Problem details: Below, put the lines of the data into a JSON list of strings, one string per line and no blank lines. Start with the line that contains "Task: Click Схема", go through the end of the data including both ends, and leave the pictures out.
<<<<
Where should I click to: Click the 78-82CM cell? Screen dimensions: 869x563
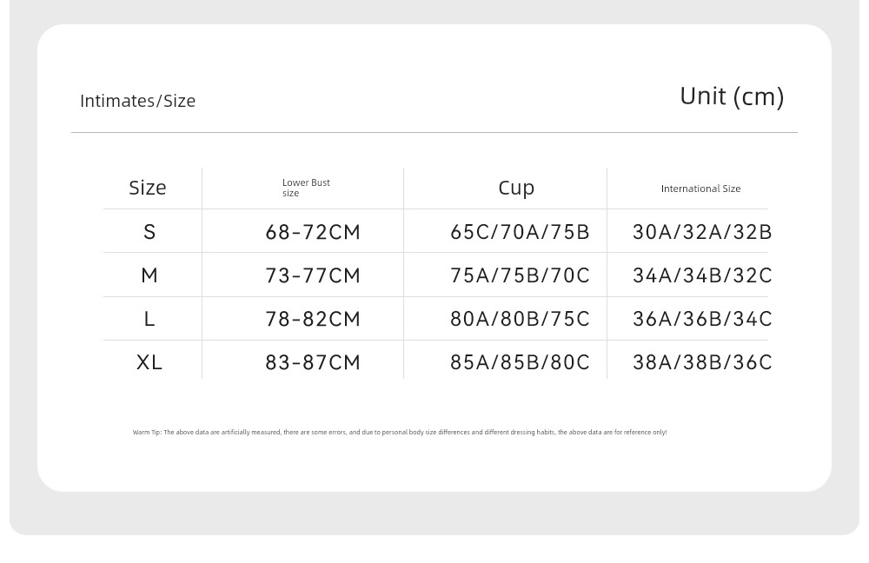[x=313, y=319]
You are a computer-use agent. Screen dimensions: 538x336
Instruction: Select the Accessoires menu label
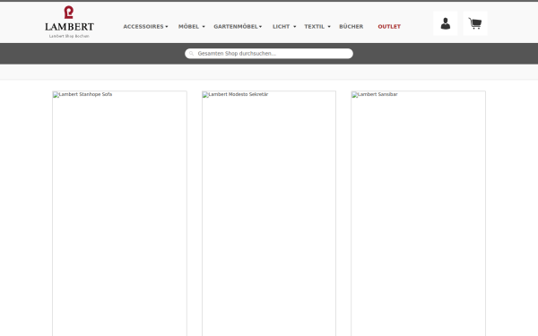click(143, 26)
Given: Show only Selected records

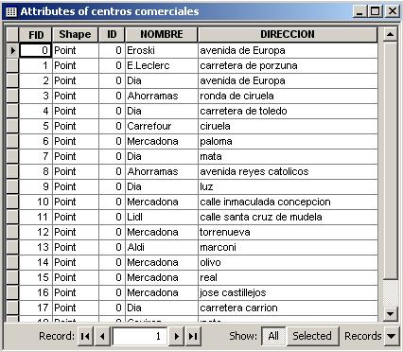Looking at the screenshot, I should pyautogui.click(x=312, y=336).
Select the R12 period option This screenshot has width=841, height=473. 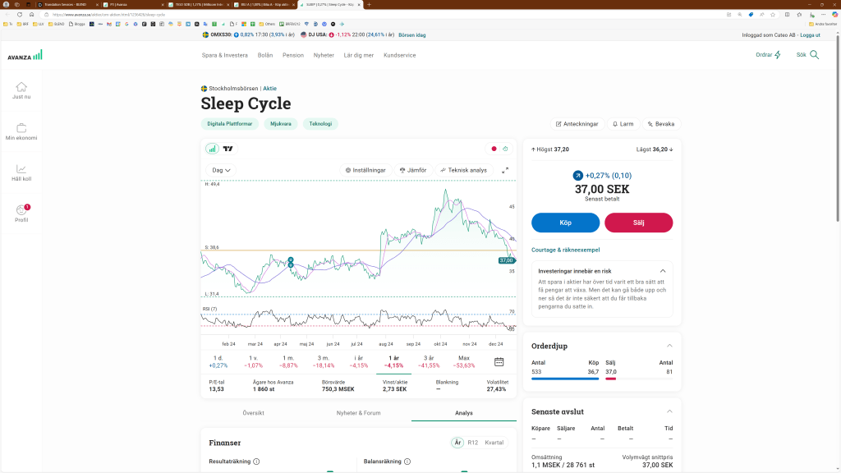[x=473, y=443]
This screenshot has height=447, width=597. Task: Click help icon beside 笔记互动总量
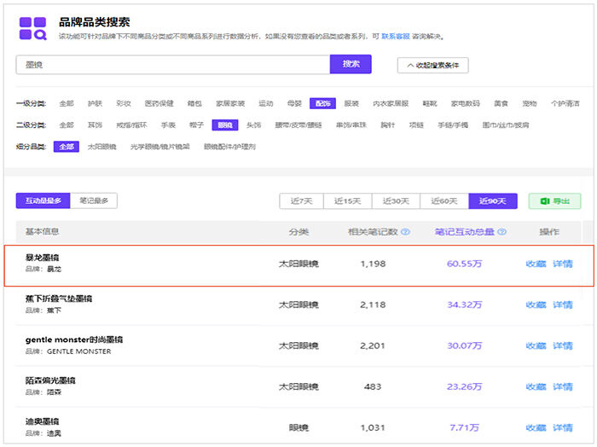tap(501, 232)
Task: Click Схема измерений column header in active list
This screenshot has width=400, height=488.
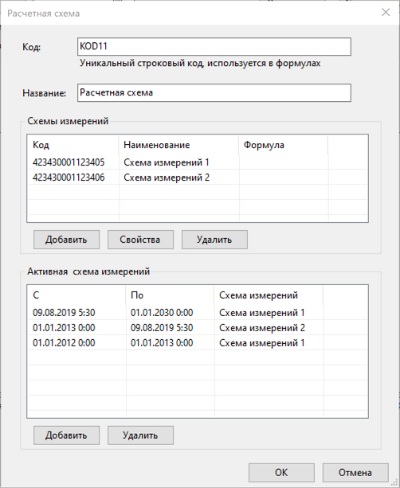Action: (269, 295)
>>>>
Written solution:
[
  "Task: Click Схема измерений column header in active list",
  "This screenshot has width=400, height=488.",
  "Action: (269, 295)"
]